No, la nieve no nos va a curar ni tampoco nos va a enterrar. Pero, a pesar de todo, creo que la nieve nos da paz de soldado con la guerra parada y alegría de niño con el colegio aplazado. Esperamos y recibimos la nieve como se esperan y se reciben los milagros, como la recibían en mi pueblo aquellos chavales como pescadores de perlas y aquellas muchachas como costureras del sol. No sé qué tibio consuelo o qué maravilla de turista en la nieve me traerá ver la ciudad como una fuente de piedra congelada, ver Madrid como por un catalejo nevado, verlo sonar como una campana nevada. Pero es cierto que la nieve viniéndome a buscar hasta los zapatos, como la muerte o como el amor, me hace más consciente de mis huesos de madera y de mis ojos de pez, y del hambre y de la guerra de esta época, y de la alegría breve y engañosa que hay en la borrachera de nieve que nos da el invierno o nos dan los políticos. El caso es que aquí estoy, esperando la nieve para ser un grandote bebé de la nieve. Como mis padres aquella vez que nevó en mi pueblo y las azoteas fueron sus únicos Alpes de la vida y hasta el mar parecía el hule de la casa, helado bajo el cielo destechado de los pobres.

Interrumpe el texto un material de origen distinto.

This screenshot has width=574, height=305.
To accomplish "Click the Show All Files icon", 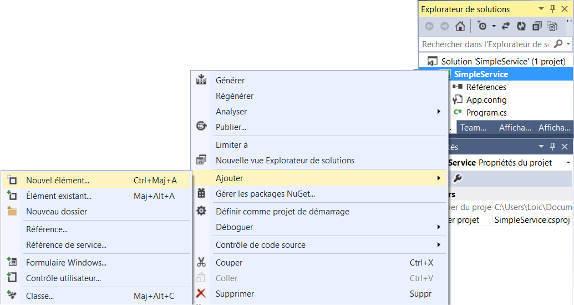I will point(552,26).
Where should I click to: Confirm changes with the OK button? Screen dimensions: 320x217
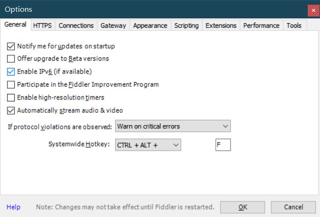tap(243, 207)
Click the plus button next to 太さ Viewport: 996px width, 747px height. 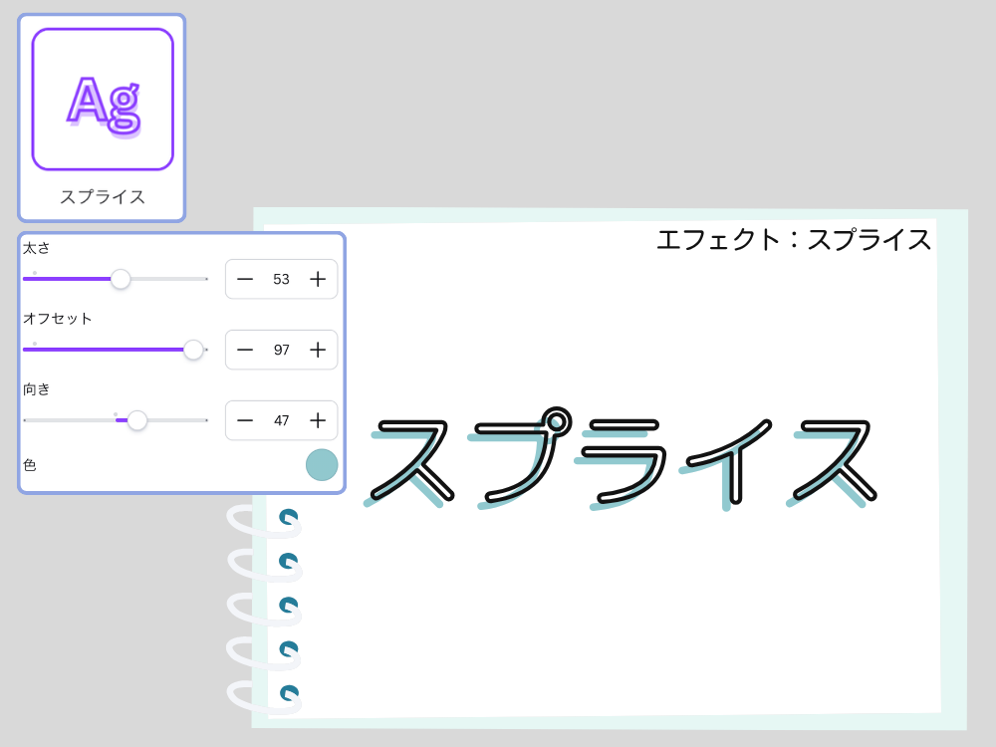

Una vez, en 1954, nevó en mi pueblo, nevó en Sanlúcar, a la orilla del mar, y la gente jugaba y se caía como unos bebés de la nieve. Mis padres se acuerdan de aquella nieve que parecía venir junto con el hambre de la época, o sea una golosina sin alimento, un juguete de agua, la alegría breve, gratis, casi extranjera y casi sólo soñada del pobre. Ahora, yo me veo esperando la nieve en Madrid, una nieve que haga de mis pasos tigres siberianos, que haga de mí un arponero en la nieve, un cochero en la nieve, por sentir una especie de paz salvaje y un consuelo o pausa de trinchera o de posguerra o de ferrocarril en la ciudad. Tenemos en el bicho el hambre y la guerra de esta época, y con esta nieve volvemos a ser padres de achicoria y niños de trineo de cajón y novias que pierden al novio en la nieve como su vestido de boda.